Add pairwise SID with a UUIDv4, a significatant upgrade over User.id.to_s. Complete allowing admin to enforce TOTP per user

app/controllers/admin/users_controller.rb

@@ -30,13 +30,7 @@ module Admin
     end
 
     def update
-      # Prevent changing params for the current user's email and admin status
-      # to avoid locking themselves out
-      update_params = user_params.dup
-
-      if @user == Current.session.user
-        update_params.delete(:admin)
-      end
+      update_params = user_params
 
       # Only update password if provided
       update_params.delete(:password) if update_params[:password].blank?

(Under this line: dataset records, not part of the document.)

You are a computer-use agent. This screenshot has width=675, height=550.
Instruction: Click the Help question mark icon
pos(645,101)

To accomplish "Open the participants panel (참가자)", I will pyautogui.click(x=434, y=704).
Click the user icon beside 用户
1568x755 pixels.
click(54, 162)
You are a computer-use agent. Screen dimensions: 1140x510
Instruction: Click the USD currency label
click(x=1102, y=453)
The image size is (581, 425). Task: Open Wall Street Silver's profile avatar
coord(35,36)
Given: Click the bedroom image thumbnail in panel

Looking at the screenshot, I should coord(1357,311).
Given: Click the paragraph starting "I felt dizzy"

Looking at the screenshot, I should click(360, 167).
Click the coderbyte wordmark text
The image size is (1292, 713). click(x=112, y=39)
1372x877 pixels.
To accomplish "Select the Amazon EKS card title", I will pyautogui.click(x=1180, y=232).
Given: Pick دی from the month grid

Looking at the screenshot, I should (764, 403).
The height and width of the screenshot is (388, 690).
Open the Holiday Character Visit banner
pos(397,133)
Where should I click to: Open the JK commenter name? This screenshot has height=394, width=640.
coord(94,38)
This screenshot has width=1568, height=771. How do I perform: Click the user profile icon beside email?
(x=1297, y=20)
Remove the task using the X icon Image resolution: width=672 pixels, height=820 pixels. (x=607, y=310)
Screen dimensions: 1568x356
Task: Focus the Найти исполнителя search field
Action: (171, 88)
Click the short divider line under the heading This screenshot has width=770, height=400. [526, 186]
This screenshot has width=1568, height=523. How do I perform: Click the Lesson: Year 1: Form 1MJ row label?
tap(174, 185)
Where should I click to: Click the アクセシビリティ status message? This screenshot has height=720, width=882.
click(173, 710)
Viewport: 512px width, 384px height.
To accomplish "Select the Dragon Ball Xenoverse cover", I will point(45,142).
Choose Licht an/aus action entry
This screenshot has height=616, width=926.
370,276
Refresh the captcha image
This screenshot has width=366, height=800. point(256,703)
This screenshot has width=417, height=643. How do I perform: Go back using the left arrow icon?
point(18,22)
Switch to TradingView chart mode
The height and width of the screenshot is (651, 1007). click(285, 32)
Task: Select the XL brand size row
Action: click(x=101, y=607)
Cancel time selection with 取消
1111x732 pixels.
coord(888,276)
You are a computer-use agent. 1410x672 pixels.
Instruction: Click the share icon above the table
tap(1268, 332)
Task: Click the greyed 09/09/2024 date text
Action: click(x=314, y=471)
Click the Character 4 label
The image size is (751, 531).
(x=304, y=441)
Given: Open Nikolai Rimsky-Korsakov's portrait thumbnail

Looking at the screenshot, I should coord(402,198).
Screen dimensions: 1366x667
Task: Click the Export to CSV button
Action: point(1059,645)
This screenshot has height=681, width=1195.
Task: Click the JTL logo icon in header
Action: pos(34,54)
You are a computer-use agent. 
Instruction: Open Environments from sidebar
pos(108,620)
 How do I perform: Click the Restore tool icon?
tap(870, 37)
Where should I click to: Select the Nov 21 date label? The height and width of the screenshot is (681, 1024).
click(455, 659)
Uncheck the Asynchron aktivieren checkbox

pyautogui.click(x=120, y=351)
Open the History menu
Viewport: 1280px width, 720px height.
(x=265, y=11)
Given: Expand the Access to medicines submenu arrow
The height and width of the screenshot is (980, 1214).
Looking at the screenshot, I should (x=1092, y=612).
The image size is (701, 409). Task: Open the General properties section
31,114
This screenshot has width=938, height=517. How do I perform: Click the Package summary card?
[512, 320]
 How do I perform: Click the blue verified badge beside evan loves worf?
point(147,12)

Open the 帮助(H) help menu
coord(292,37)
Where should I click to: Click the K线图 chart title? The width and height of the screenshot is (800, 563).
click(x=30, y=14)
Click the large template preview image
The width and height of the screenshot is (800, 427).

@@ -76,7 +70,15 @@ module Admin
     end
 
     def user_params
-      params.require(:user).permit(:email_address, :name, :password, :admin, :status, custom_claims: {})
+      # Base attributes that all admins can modify
+      base_params = params.require(:user).permit(:email_address, :name, :password, :status, :totp_required, custom_claims: {})
+
+      # Only allow modifying admin status when editing other users (prevent self-demotion)
+      if params[:id] != Current.session.user.id.to_s
+        base_params[:admin] = params[:user][:admin] if params[:user][:admin].present?
+      end
+
+      base_params
     end
   end
 end